By Adam Schaefer
Throughout the past month I have noticed that the Southeast Missourian has been inundated with letters and opinions expressing discontent over Southeast Missouri State University's possible retirement of the Indian nickname and mascot. The majority of these comments have been made by alumni of the university and members of the community. However, there has been a glaring absence of opinions from the students.
As the current president of the Student Government Association, I feel it is important to add the Student Senate's perspective to the dialogue. As it has been previously reported, the Student Senate voted in favor of a resolution in support of retiring the Indian nickname. The political correctness of using the Indian was discussed at length, and the Student Senate took the time to gain a historical perspective of the use of Native American mascots. In addition to considering the appropriateness of using an Indian, the students also took into consideration the university's current usage of the nickname.
It was mentioned in the Student Senate and confirmed by a Student Government Association student survey that the university does not market or use the Indian mascot often or effectively enough and that if the university is unable to market the Indian due to current social pressures, then a change should be made.

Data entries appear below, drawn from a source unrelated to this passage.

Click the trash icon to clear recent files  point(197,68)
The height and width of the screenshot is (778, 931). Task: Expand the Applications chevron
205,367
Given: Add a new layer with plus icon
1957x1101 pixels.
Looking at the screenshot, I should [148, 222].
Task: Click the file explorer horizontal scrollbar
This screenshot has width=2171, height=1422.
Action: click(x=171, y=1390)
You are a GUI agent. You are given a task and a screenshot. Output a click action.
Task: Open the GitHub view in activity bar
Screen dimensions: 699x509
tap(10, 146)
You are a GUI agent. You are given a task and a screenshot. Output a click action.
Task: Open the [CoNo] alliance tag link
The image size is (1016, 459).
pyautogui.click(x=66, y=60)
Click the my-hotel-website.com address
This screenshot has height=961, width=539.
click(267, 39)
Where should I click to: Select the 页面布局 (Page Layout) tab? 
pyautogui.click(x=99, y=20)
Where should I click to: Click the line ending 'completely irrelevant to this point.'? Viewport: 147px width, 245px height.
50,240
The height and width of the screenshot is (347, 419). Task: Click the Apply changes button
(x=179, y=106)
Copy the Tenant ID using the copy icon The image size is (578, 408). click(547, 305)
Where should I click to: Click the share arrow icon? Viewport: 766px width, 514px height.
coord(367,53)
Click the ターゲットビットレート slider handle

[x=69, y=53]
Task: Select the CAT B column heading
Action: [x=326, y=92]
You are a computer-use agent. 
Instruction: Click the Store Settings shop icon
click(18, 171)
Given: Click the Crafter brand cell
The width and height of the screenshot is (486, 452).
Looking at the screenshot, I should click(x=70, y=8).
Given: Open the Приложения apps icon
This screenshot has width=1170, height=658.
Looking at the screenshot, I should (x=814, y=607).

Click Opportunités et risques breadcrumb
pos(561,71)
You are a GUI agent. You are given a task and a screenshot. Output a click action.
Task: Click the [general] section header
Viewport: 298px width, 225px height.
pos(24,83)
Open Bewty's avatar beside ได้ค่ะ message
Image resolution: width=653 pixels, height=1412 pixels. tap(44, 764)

It became abundantly clear to the Student Senate that the issue of the political correctness of the Indian name is one that will not go away and will not be solved by maintaining the status quo.
Current students are unable to have the traditions in which alumni who graduated before the late 1980s were able to take part . As a result, many students have developed a use-it-or-lose-it philosophy. In addition, the resolution that was passed included a line that stated that the purpose of a nickname and mascot was to unite the student body and instill pride, things that the current name does not provide for students.
The students' decision was made with background knowledge and what was deemed to be the best option for current and future students. It was not necessarily a direct representation of all student sentiment. The Student Senate performed its role as elected representatives who make informed decisions that will best benefit the student body and not decisions driven by emotion. In this case, it was decided that a change is the most beneficial option the university has.
The vote did not include an alternate name, just the recommendation that the process of change include a multitude of opportunities for students to have input. The current process has involved and will continue to involve students. I have seen students on campus become excited over the possibility of a new nickname that the university can use and the students can be proud of.
I believe it is essential for the student perspective to be added to the flurry of debate over the current nickname. Students are yet another stakeholder in this issue that should be considered by those who are on both sides of this issue.
Adam Schaefer is the president of the Student Government Association at Southeast Missouri State University.